* EXERCISE DETAILS *
Each entry in the material below should be copied without any alteration.

* EXERCISE INPUT *
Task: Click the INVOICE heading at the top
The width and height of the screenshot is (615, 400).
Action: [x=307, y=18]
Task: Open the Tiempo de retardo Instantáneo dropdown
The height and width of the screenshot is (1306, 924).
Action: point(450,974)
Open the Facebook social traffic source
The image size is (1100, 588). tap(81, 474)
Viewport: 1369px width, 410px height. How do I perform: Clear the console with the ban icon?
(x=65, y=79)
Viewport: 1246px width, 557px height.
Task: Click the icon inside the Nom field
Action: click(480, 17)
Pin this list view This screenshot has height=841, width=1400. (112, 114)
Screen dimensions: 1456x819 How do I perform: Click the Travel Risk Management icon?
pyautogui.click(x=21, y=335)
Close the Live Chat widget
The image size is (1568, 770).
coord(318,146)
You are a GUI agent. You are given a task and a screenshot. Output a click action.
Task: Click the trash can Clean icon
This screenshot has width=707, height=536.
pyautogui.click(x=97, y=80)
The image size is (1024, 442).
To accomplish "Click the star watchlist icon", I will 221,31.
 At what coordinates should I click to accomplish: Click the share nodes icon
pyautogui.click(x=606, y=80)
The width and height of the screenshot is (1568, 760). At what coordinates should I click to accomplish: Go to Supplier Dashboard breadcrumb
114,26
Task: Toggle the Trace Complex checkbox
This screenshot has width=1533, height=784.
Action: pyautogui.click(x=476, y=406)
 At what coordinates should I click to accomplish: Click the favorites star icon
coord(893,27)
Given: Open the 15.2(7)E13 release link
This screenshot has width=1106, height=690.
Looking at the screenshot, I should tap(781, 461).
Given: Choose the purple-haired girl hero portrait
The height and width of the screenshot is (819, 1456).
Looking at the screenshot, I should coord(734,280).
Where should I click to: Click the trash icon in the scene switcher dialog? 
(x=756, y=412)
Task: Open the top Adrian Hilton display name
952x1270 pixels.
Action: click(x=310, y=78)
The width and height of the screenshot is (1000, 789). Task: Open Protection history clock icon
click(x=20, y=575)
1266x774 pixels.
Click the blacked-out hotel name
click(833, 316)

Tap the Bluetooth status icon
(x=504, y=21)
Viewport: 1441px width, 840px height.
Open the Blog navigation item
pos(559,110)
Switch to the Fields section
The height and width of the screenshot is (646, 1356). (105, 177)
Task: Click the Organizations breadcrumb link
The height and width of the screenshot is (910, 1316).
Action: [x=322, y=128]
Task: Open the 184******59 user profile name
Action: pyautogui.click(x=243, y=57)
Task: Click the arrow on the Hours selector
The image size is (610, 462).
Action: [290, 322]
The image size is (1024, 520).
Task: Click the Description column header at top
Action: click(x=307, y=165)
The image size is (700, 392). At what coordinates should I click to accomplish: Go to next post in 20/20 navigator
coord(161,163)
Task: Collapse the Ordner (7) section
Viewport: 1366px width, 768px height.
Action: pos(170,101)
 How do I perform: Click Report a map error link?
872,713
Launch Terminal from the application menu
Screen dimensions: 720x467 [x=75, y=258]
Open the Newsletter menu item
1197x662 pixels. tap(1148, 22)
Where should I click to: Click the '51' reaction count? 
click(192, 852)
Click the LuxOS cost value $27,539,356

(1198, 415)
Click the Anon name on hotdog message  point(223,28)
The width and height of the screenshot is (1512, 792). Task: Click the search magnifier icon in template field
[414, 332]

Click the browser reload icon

* RESPONSE FOR THIS EXERCISE *
Task: Click the INVOICE heading at the top
The width and height of the screenshot is (615, 400).
Action: [x=307, y=18]
Task: Open the Tiempo de retardo Instantáneo dropdown
The height and width of the screenshot is (1306, 924).
Action: point(450,974)
Open the Facebook social traffic source
The image size is (1100, 588). tap(81, 474)
Viewport: 1369px width, 410px height. How do I perform: Clear the console with the ban icon?
(x=65, y=79)
Viewport: 1246px width, 557px height.
Task: Click the icon inside the Nom field
Action: click(480, 17)
Pin this list view This screenshot has height=841, width=1400. (112, 114)
Screen dimensions: 1456x819 How do I perform: Click the Travel Risk Management icon?
pyautogui.click(x=21, y=335)
Close the Live Chat widget
The image size is (1568, 770).
coord(318,146)
You are a GUI agent. You are given a task and a screenshot. Output a click action.
Task: Click the trash can Clean icon
This screenshot has width=707, height=536.
pyautogui.click(x=97, y=80)
The image size is (1024, 442).
To accomplish "Click the star watchlist icon", I will 221,31.
 At what coordinates should I click to accomplish: Click the share nodes icon
pyautogui.click(x=606, y=80)
The width and height of the screenshot is (1568, 760). At what coordinates should I click to accomplish: Go to Supplier Dashboard breadcrumb
114,26
Task: Toggle the Trace Complex checkbox
This screenshot has width=1533, height=784.
Action: pyautogui.click(x=476, y=406)
 At what coordinates should I click to accomplish: Click the favorites star icon
coord(893,27)
Given: Open the 15.2(7)E13 release link
This screenshot has width=1106, height=690.
Looking at the screenshot, I should tap(781, 461).
Given: Choose the purple-haired girl hero portrait
The height and width of the screenshot is (819, 1456).
Looking at the screenshot, I should coord(734,280).
Where should I click to: Click the trash icon in the scene switcher dialog? 
(x=756, y=412)
Task: Open the top Adrian Hilton display name
952x1270 pixels.
Action: click(x=310, y=78)
The width and height of the screenshot is (1000, 789). Task: Open Protection history clock icon
click(x=20, y=575)
1266x774 pixels.
Click the blacked-out hotel name
click(833, 316)

Tap the Bluetooth status icon
(x=504, y=21)
Viewport: 1441px width, 840px height.
Open the Blog navigation item
pos(559,110)
Switch to the Fields section
The height and width of the screenshot is (646, 1356). (105, 177)
Task: Click the Organizations breadcrumb link
The height and width of the screenshot is (910, 1316).
Action: [x=322, y=128]
Task: Open the 184******59 user profile name
Action: pyautogui.click(x=243, y=57)
Task: Click the arrow on the Hours selector
The image size is (610, 462).
Action: [290, 322]
The image size is (1024, 520).
Task: Click the Description column header at top
Action: click(x=307, y=165)
The image size is (700, 392). At what coordinates should I click to accomplish: Go to next post in 20/20 navigator
coord(161,163)
Task: Collapse the Ordner (7) section
Viewport: 1366px width, 768px height.
Action: pos(170,101)
 How do I perform: Click Report a map error link?
872,713
Launch Terminal from the application menu
Screen dimensions: 720x467 [x=75, y=258]
Open the Newsletter menu item
1197x662 pixels. tap(1148, 22)
Where should I click to: Click the '51' reaction count? 
click(192, 852)
Click the LuxOS cost value $27,539,356

(1198, 415)
Click the Anon name on hotdog message  point(223,28)
The width and height of the screenshot is (1512, 792). Task: Click the search magnifier icon in template field
[414, 332]

Click the browser reload icon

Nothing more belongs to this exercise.